Most people are familiar with the skin-damaging effects of ultraviolet light (UV). There are other types of light, though, which doctors are now using to minimize the signs of long-term sun damage. The skin damage and skin aging caused by exposure to UV light is referred to as photoaging. The most common signs of photoaging are:

  • Wrinkled and leathery skin
  • Uneven skin color
  • Broken blood vessels
  • Roughness of the skin surface

The wrinkles and damage to your skin’s texture are caused by UV light damaging your collagen and elastin proteins. Fortunately, doctors have a treatment for this called photodynamic therapy. This procedure involves spreading a medicine over the patient’s skin and allowing it to soak in. The doctor then activates the medicine with light, and the medicine goes to work promoting the regrowth of collagen and other proteins.

Another option for combating photoaging is intense pulsed light, which research has shown to be effective in treating uneven skin color and the appearance of broken blood vessels.

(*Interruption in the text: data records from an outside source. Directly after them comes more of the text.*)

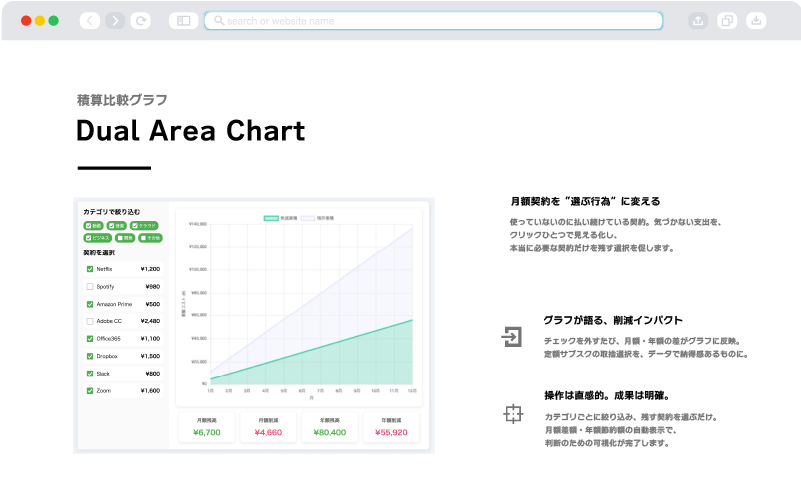
Task: Click the green legend swatch above the chart
Action: coord(270,217)
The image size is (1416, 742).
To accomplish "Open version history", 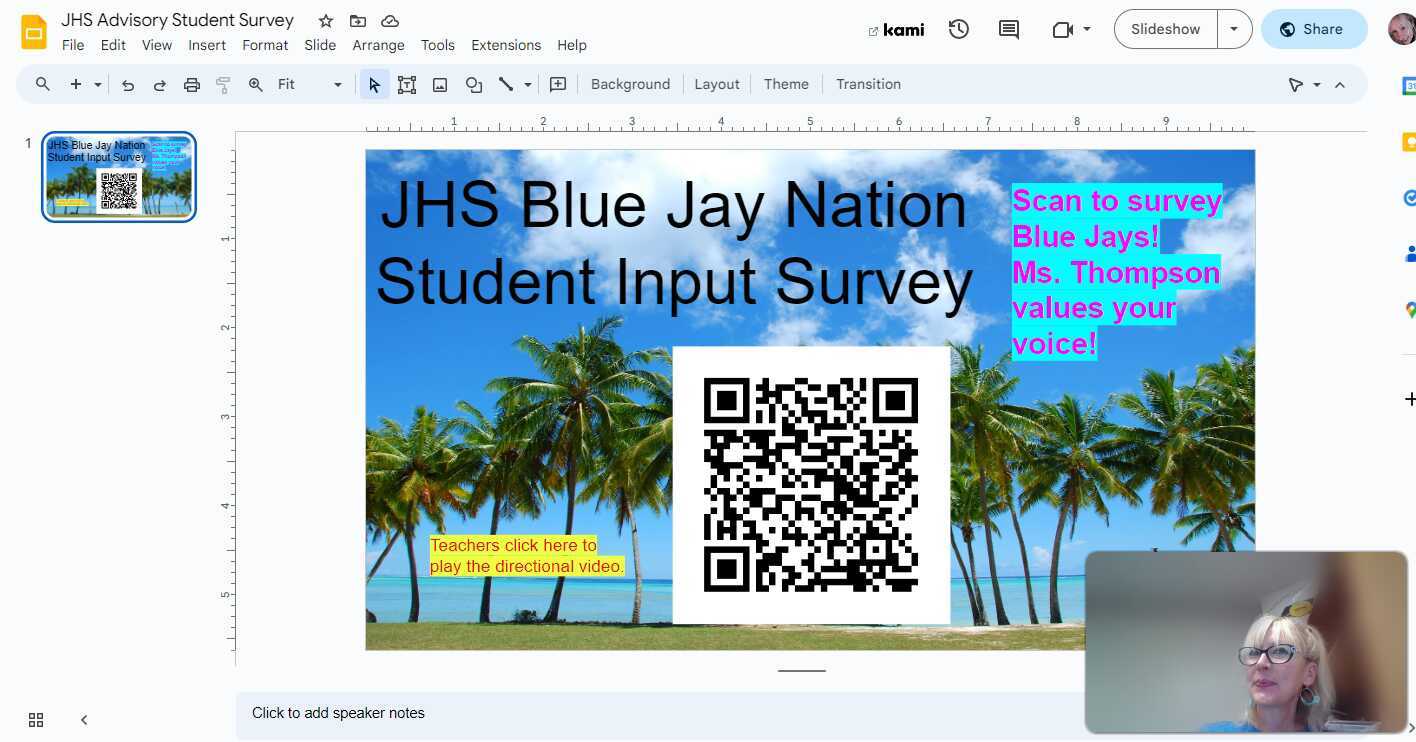I will click(x=958, y=29).
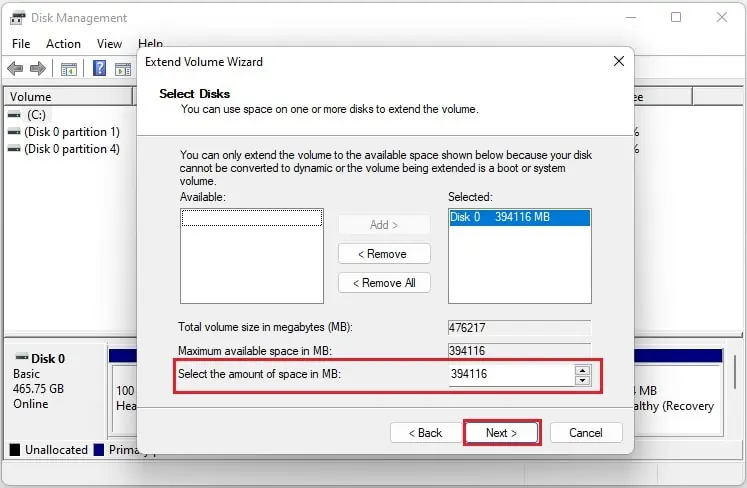Increase space amount with the up spinner arrow
Screen dimensions: 747x488
point(582,370)
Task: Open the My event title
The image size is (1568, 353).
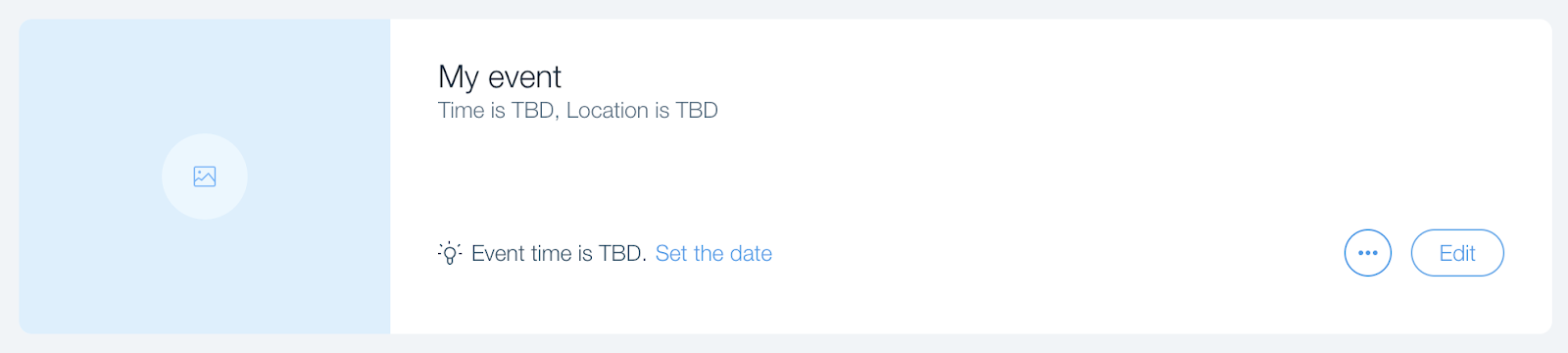Action: click(500, 76)
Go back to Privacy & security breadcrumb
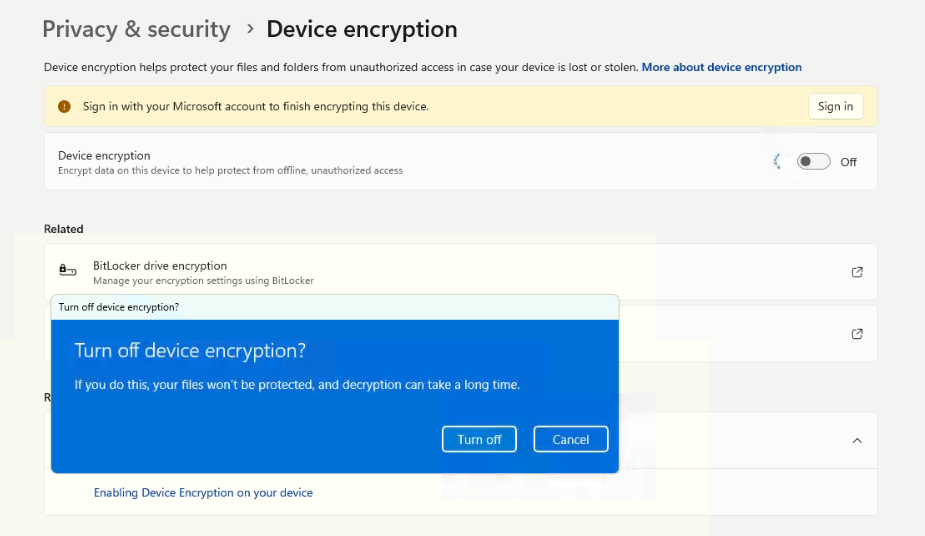Screen dimensions: 925x536 coord(136,29)
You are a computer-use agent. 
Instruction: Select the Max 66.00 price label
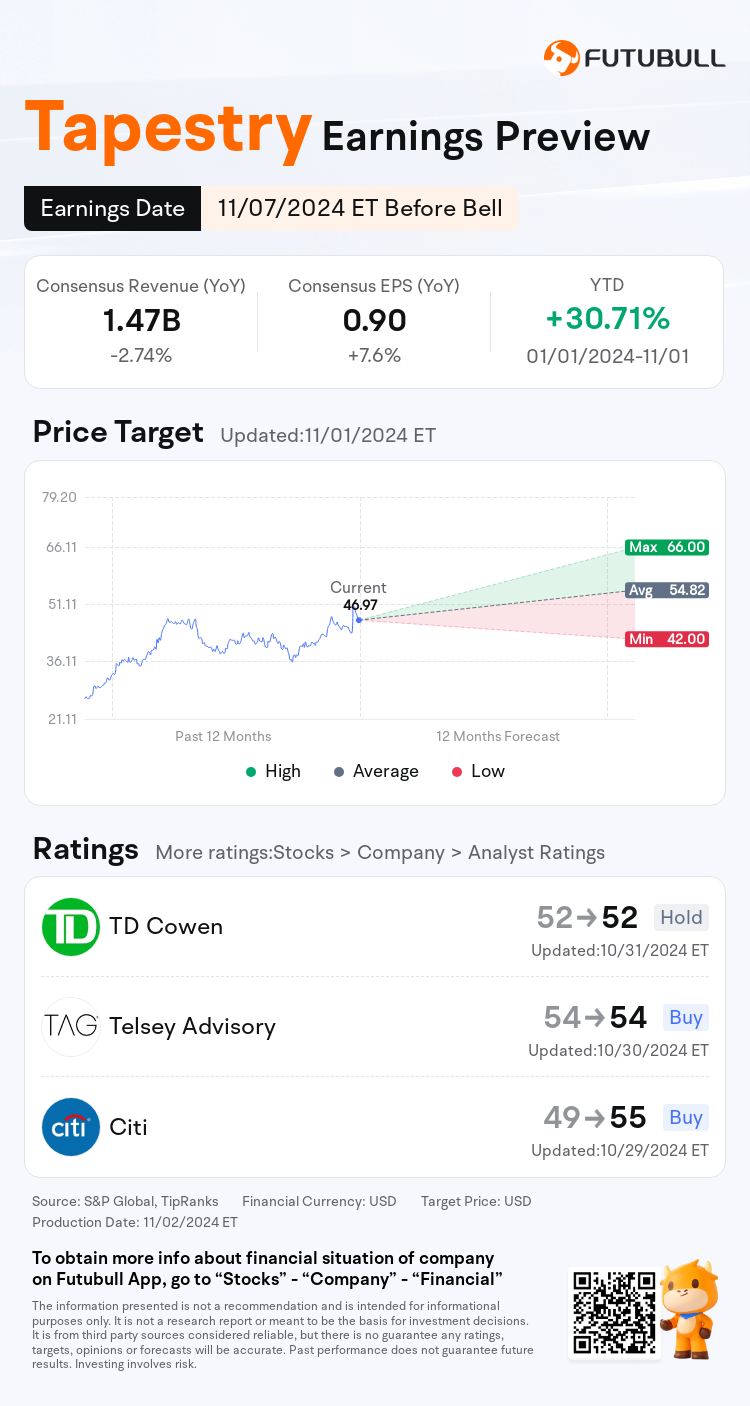tap(666, 547)
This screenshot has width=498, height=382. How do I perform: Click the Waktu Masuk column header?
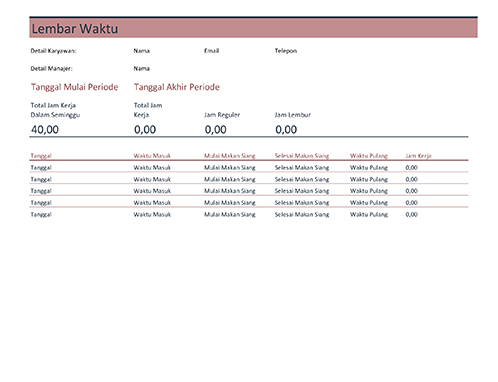click(x=152, y=156)
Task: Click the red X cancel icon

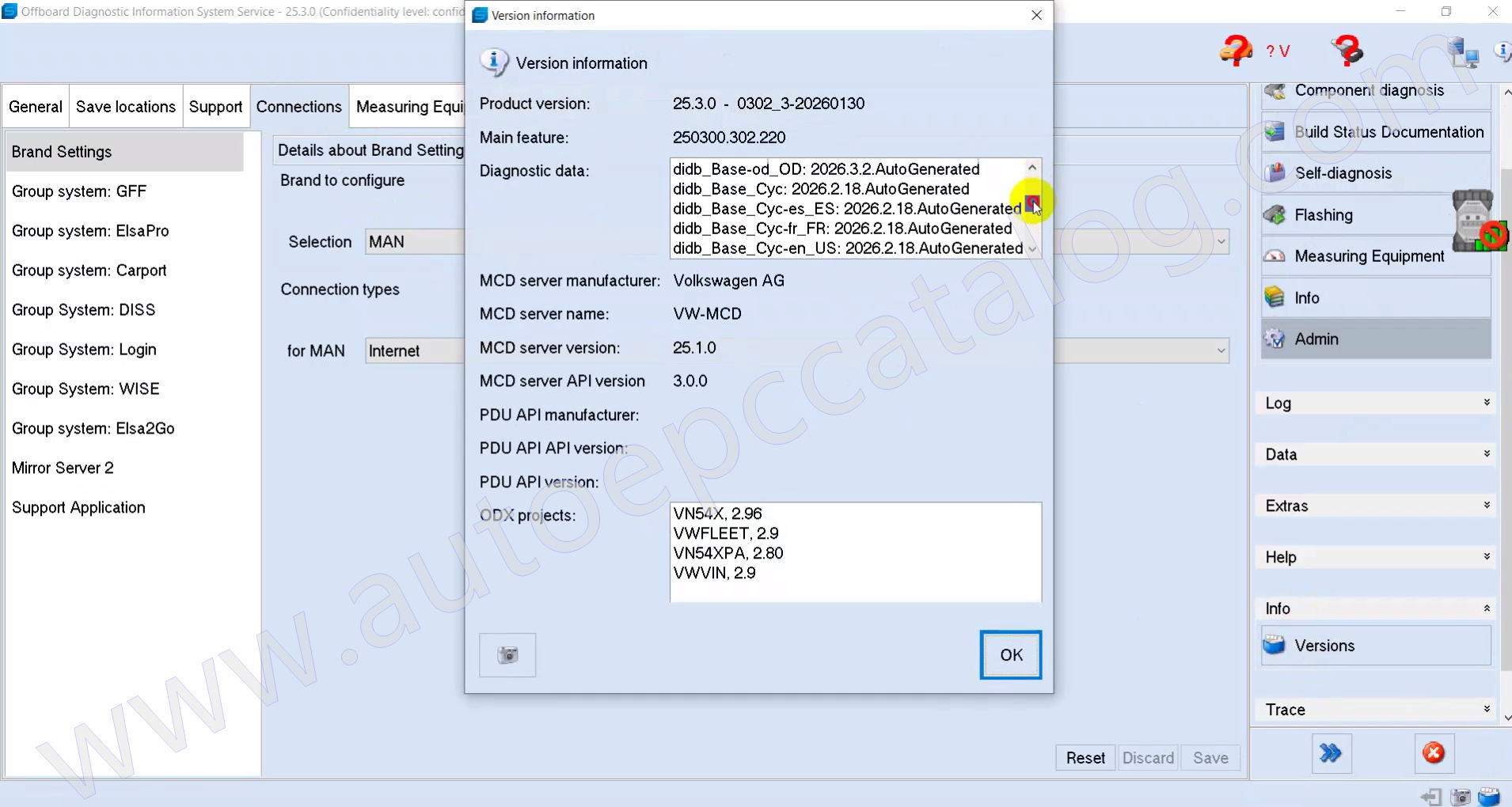Action: tap(1433, 753)
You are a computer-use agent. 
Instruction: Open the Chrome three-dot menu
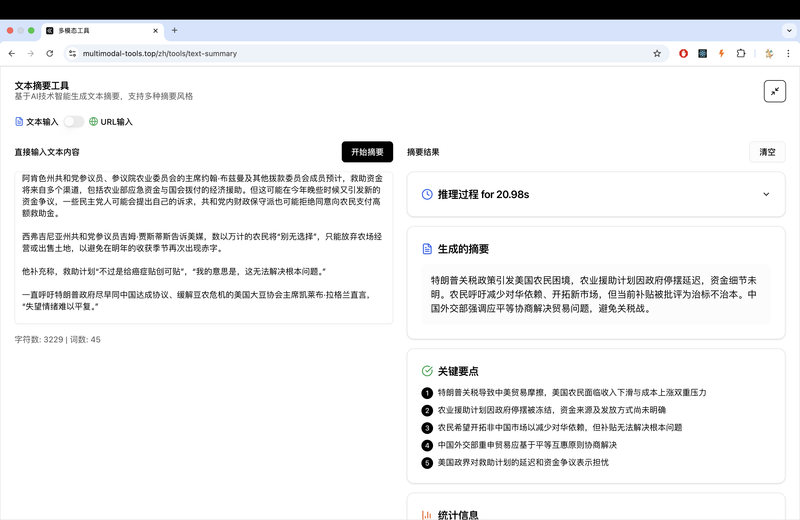pyautogui.click(x=788, y=53)
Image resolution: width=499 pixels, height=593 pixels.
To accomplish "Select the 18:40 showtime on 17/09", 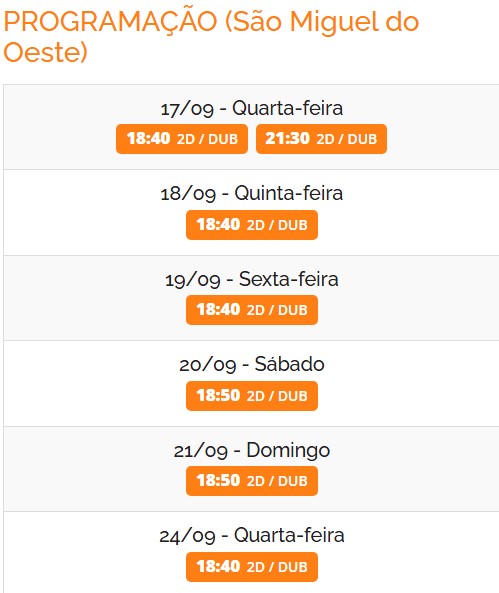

The most versatile method for counteracting photoaging is laser resurfacing. A wide variety of laser wavelengths can be used in different ways to treat the full spectrum of skin conditions, from sun spots and blood vessels to wrinkles and uneven pigmentation.

For example, a fractionated ablative laser (operating at the 10,600 nanometer range) removes the upper layers of skin. This prompts newer, healthier skin to grow, removing superficial wrinkles, sun spots, and broken blood vessels.

Patients today have more light-based treatment options for skin-aging than ever before. The rapidly growing body of knowledge behind these treatments means a more targeted and personalized procedure for every patient.Pacific Center for Plastic Surgery Drs. Larry Nichter and Jed Horowitz offer all of this and other treatments for sun damaged skin.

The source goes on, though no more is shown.